The faded letters, toys, photos, a yellow star sewn onto a child’s delicate white dress are on display at in Paris’ City Hall. The exhibit “They Were Children” tells the stories of Jewish youngsters sent from France to Nazi death camps during World War II, and it tells it in French.

Germany is not the focus here. The exhibit’s letters and legal documents identifying Jews, in addition to historical explanations by curators, point to the fact that the crimes described were committed in France, by French authorities working for the Vichy government, which collaborated with the Nazis from 1940 to 1944. (The exhibit also shows how thousands of Jewish children were hidden and saved through rebel networks; 80% of Jewish children living in Paris in 1939 survived the war.)

Although Vichy called itself the legitimate French state, many deny that it was a French entity at all, preferring to reserve the title for the Resistance, based in London. But others say France must come to terms with its past.

After years of historical work, “we’ve come to an image that is a lot closer to reality: that the French state, Vichy, made decisions it wasn’t forced to make. It acted with a certain independence, a certain autonomy in any case,” French sociologist Michel Wieviorka said. “So let’s not rewrite history in the other direction. Let’s not exonerate all the people who collaborated.”

That soul-searching attempt to define the country’s role during the war remains a delicate topic, if not heated. The issue recently resurfaced with the 70th anniversary of the 1942 roundup and deportation of more than 13,000 Jews in the Paris region, known as the Vel d’Hiv raid, which not only targeted men, but women and children.

This week, French President Francois Hollande both comforted and outraged people here by saying the raid was a “crime committed in France, by France.”

“The hard and cruel truth is that not one German soldier, not a single one, was mobilized for any of this operation,” he said. “But it is also the truth that the Vel d’Hiv crime was committed against France, against its values, against its principles, against its ideal.”

French lawmaker Henri Guaino said he was “scandalized” by the speech. “My France, it wasn’t in Vichy, it was in London as of June 18,” he said on French BFM television, referring to Gen. Charles de Gaulle’s Free French Forces headquartered in Britain.

Referring to the Vel d’Hiv roundup as “a horror,” Guaino said, “But France, what does she have to do with it?”

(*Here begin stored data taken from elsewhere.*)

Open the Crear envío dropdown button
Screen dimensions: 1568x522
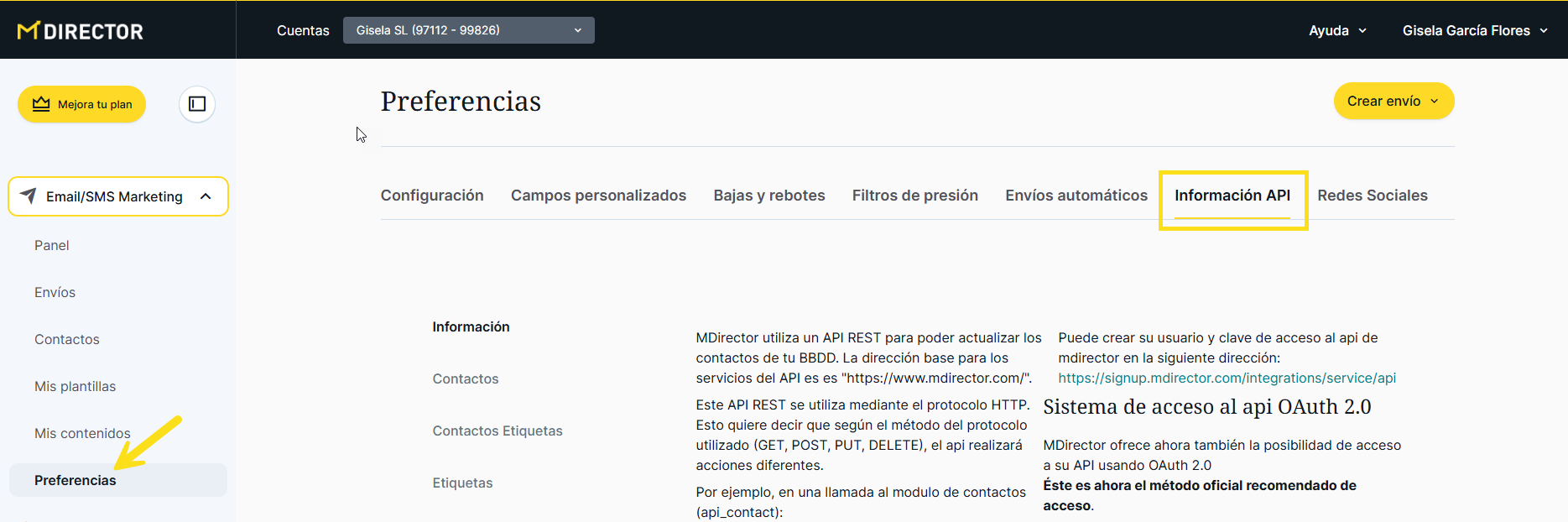pos(1393,101)
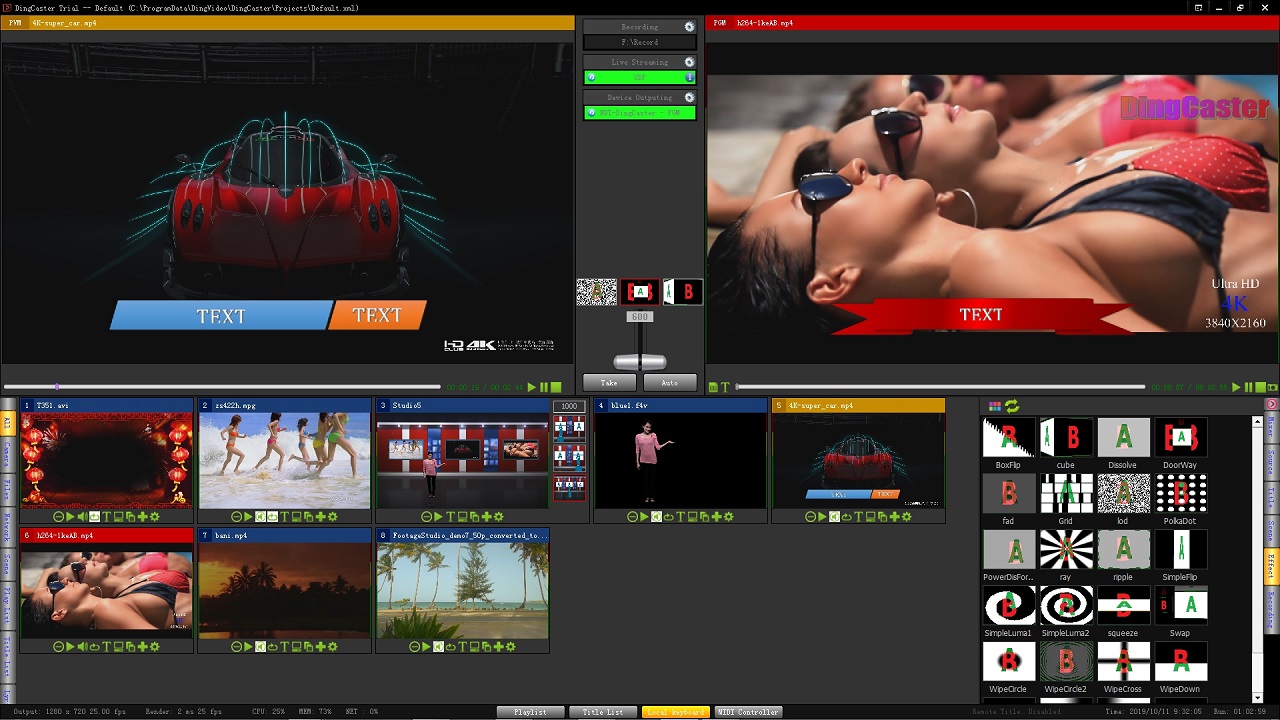Screen dimensions: 1280x720
Task: Click the T-bar transition fader handle
Action: point(639,361)
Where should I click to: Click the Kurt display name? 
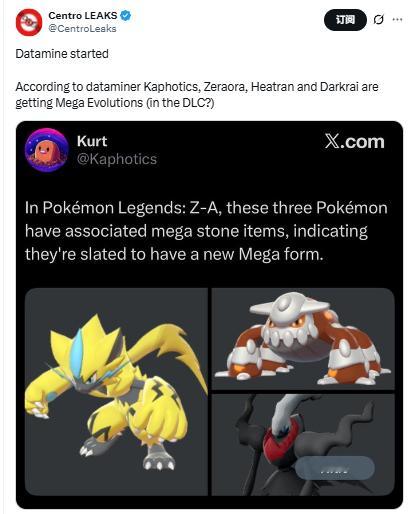(x=92, y=141)
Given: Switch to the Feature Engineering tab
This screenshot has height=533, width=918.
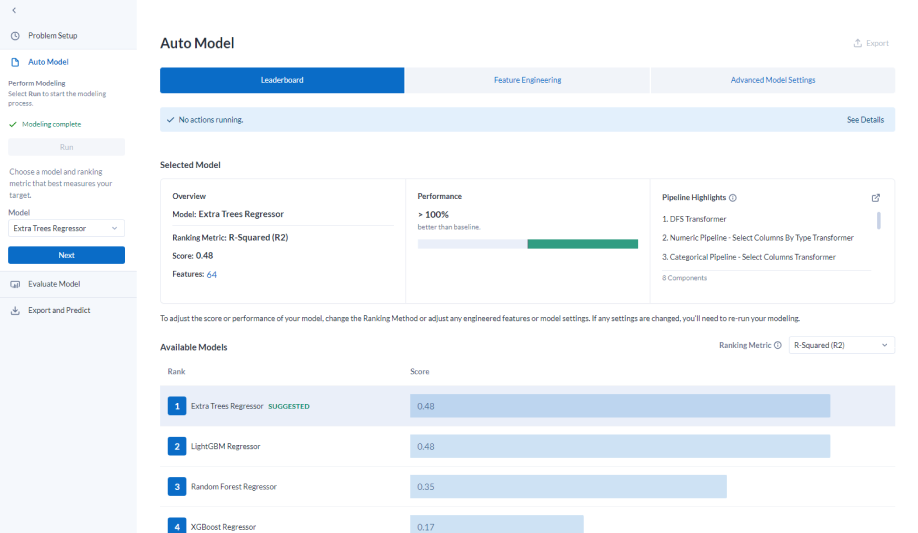Looking at the screenshot, I should [x=527, y=80].
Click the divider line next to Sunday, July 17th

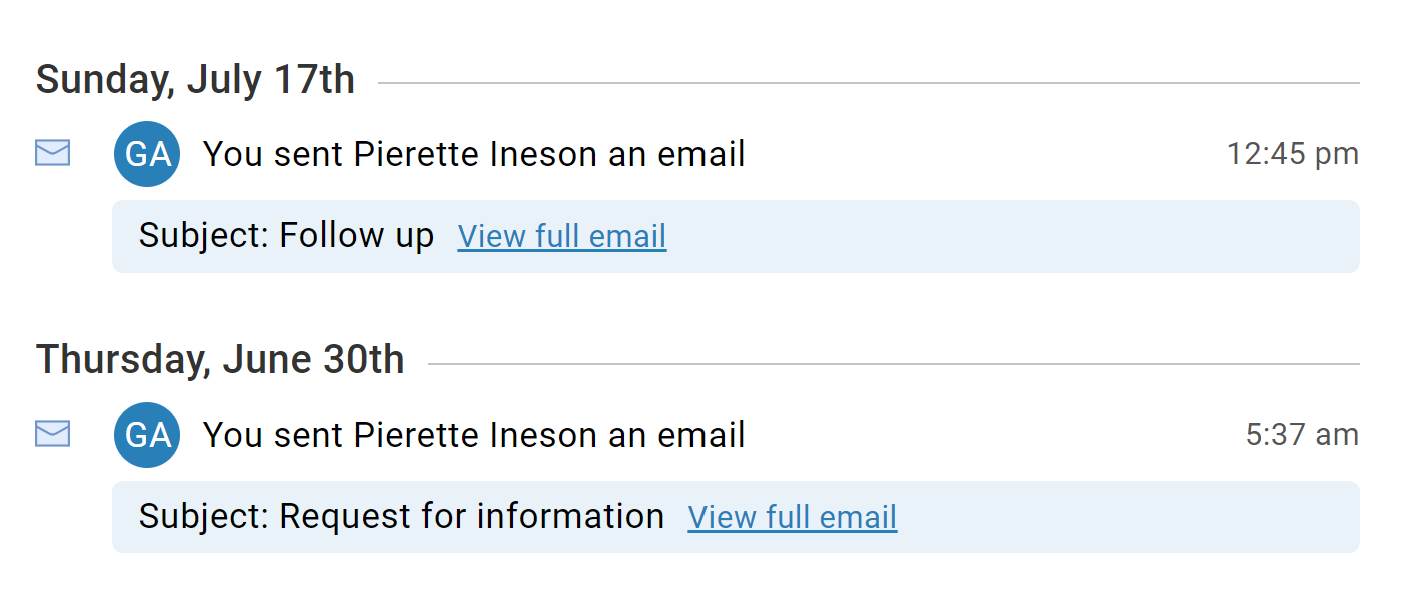869,83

France’s Jewish umbrella group, CRIF, expressed dismay over Guaino’s comments. In a statement, the group said Hollande’s speech explained that “the crime was committed by France, that is to say, by the government in power at the time, but that it was also against France, meaning the values that form the foundation of the republic.”

Defining or even referring to “La France” during the war is almost an impossible task for many.

“I can’t say it,” said Catherine Vieu-Charier, a Paris deputy mayor, when asked whether the Vichy government was the French government.

“For me it’s not a French government, it’s a Vichy government. France is something else. They [Vichy] confiscated the word ‘France,’” said Vieu-Charier, who had the idea for the City Hall exhibit.

But French historian Laurent Joly, an expert on the Vichy era, says that by definition Vichy was considered the legitimate French government, even by early popular support, whereas the Resistance fighters “were rebels against the legal state.”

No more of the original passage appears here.